#### INFORMATION:
☆ ☆ ☆
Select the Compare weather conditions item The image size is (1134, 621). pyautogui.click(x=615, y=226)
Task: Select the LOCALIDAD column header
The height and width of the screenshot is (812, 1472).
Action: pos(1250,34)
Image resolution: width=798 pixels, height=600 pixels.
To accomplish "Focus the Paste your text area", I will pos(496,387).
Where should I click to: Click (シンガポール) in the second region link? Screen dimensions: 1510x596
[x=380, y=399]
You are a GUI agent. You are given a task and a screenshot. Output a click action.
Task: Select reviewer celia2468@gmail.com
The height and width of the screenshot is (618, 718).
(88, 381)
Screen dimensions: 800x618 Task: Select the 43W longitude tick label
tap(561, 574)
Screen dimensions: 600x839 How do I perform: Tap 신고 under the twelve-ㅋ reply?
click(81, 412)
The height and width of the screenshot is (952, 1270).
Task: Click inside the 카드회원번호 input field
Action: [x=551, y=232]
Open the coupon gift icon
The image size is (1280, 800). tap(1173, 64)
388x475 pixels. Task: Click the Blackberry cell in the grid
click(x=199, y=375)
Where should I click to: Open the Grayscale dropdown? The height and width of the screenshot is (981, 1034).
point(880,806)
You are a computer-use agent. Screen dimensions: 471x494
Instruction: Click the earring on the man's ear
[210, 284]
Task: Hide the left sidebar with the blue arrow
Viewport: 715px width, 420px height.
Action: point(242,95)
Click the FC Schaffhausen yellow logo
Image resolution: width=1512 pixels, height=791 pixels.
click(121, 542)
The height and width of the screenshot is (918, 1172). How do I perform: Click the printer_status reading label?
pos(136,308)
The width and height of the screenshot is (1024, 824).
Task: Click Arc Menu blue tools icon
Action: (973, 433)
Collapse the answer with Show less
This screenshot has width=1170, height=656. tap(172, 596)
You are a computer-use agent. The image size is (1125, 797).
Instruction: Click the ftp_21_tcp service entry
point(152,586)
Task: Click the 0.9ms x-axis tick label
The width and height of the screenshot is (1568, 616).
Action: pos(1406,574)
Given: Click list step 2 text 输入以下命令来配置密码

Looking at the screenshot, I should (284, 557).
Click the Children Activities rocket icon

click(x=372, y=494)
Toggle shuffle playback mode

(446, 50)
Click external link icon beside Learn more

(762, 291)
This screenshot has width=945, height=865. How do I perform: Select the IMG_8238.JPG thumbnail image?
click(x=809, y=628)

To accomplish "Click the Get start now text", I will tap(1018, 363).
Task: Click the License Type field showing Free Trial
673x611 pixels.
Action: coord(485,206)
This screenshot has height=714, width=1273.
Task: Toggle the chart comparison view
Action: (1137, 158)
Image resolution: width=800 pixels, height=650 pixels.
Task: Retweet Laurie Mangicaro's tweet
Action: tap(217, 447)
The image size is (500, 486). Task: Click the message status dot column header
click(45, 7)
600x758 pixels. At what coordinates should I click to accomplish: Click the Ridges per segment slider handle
☆ ☆ ☆
Every line above from the line with "Collapse the answer with Show less" to the line with "Task: Click the 0.9ms x-axis tick label", both included, must be reproduced exactly, and no other line may appear.

#### WRITTEN ANSWER:
Collapse the answer with Show less
This screenshot has width=1170, height=656. tap(172, 596)
You are a computer-use agent. The image size is (1125, 797).
Instruction: Click the ftp_21_tcp service entry
point(152,586)
Task: Click the 0.9ms x-axis tick label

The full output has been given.